# The Expendables 2 - Blu-ray Review



## Mike Edwards (Mar 10, 2011)

[img]http://www.hometheatershack.com/gallery/file.php?n=9847[/img] *Title: The Expendables 2
Starring: Sylvester Stallone, Arnold Schwartzenegger, Bruce Willis, Jean Claude Van-Damme, Jason Statham, Dolph Lundgren, Chuck Norris, Terry Crews
Directed by: Simon West
Written by: Richard Wenk, Sylvester Stallone
Studio: Lionsgate Home Entertainment
Rated: R
Runtime: 102 minutes
Blu-Ray Release Date: October 20th, 2012* 
*Movie:* :4.5stars:
*Video:* :4stars:
*Audio:* :4.5stars: 
*Extras:* :2.5stars: 
*HTS Overall Score:*84.5




[img]http://www.hometheatershack.com/gallery/file.php?n=9848[/img]*Summary*
It is no secret that Sylvester Stallone’s “Expendables” (the first feature) did not live up to the hype that surrounded it. It was fraught with excessive shaky cam fight scenes, punctuated by some wildly unrealistic CGI blood, and cursed with a main plot to which even an Arnie fan would roll his eyes. While it wasn’t a bad movie by any means, it just wasn’t the great throwback to the 80’s as was the original intent. Now, a few years later, Stallone has handed off directorial reigns to Simon West, albeit he still has some heavy input into the film. What we have here still carries the heart and soul of the original movie, but with some heavy changes that drastically alter the feel and enjoyment level from the first film. 
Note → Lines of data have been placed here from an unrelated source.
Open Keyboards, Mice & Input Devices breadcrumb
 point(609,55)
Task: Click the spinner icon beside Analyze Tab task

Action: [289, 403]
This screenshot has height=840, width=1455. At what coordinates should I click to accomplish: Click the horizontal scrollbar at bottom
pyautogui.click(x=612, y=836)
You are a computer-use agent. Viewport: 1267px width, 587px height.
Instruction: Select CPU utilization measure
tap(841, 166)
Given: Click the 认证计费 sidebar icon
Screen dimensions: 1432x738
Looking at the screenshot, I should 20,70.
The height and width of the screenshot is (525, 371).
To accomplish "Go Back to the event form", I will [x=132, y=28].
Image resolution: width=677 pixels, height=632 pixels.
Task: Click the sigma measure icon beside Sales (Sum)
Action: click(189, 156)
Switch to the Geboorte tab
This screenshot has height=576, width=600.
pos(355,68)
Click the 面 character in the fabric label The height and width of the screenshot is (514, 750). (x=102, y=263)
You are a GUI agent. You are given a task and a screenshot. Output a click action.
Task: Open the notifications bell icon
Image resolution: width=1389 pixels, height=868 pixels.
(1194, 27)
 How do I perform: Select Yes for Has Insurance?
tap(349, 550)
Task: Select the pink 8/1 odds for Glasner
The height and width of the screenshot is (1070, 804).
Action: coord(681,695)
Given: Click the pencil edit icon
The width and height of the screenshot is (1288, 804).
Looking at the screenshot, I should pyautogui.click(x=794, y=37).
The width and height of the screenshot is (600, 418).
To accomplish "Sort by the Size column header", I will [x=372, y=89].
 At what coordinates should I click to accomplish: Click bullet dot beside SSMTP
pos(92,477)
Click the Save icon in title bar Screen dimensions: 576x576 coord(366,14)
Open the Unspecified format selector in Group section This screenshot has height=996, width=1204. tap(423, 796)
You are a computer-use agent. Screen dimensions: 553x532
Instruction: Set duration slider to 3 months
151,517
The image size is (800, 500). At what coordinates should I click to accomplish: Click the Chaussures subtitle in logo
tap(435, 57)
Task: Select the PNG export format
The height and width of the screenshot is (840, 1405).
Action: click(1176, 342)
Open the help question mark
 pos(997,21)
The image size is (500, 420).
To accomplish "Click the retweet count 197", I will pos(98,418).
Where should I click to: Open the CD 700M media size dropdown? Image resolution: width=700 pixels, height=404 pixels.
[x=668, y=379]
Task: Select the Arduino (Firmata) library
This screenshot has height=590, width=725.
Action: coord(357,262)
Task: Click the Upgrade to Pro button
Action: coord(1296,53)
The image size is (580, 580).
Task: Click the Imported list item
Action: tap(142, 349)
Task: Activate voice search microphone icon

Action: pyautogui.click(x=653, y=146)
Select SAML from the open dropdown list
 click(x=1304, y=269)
Church (Bruce Willis), our resident creep of a CIA agent from the first movie, is back in town and leverages Barney Ross (Stallone) to undertake a top secret mission to retrieve a mysterious black box from a crashed plane. Seems like a walk in the park, right? However, as with all “easy” sounding missions things go haywire. Someone else is after the black box - Jean Vilain, a resident psychopath, intercepts them and ends up killing the youngest of their crew, Billy the Kid (Liam Hemsworth) as an object lesson. It seems that Church was hiding a few things from Barney. It turns out that the black box is a map to a secret stash of plutonium that Vilain plans on excavating and selling to the highest bidder. Filled with rage, Barney and the rest of the Expendables embark on a mission of revenge to get the plutonium and kill Vilain, figuring out the rest as they go. Along the way, they engage copious amounts of Vilain’s minions and pick up some unexpected allies in the form of Booker “the Lone Wolf” (Norris) and Trench (Arnie), as well as the enigmatic Church, to help them stop Vilain’s evil machinations. 

I enjoyed the first “Expendables” movie; it wasn’t the greatest of action films, but it had its moments. “Expendables 2,” on the other hand, I absolutely LOVED. I ended up watching it 3 times in theaters plus having to review it on my projector. After watching it the first time, I noticed some extra chest hair growing, but now, after so many viewings, my chest looks like Kelsey Grammar's, and I have the insatiable urge to go out and eat a raw 5-pound steak while working out to the “Rocky” theme song. Yes, this movie is a PROPER throwback to the good old days of action movies where men didn’t need stunt doubles to do every single fight scene and had the muscles to ACTUALLY pick up throw a grown man through a window. Basically, a classic action movie filled with guns, knives, explosions, more guns, and about enough steroid use to condemn an entire football team. Back are the towering hulks with big guns, big chests and even bigger one liners. Gone are the shaky cam and “10 million cuts per second” that plagued the first movie, which result in some truly impressive fight scenes. Jasan Statham and an underutilized Scott Adkins go at each other in one of the movie's most impressive martial arts scenes. Jet Li’s character only makes a cameo at the beginning of the movie as a favor to Stallone, but still manages to muster up an impressive fight scene between himself and 3 other minions.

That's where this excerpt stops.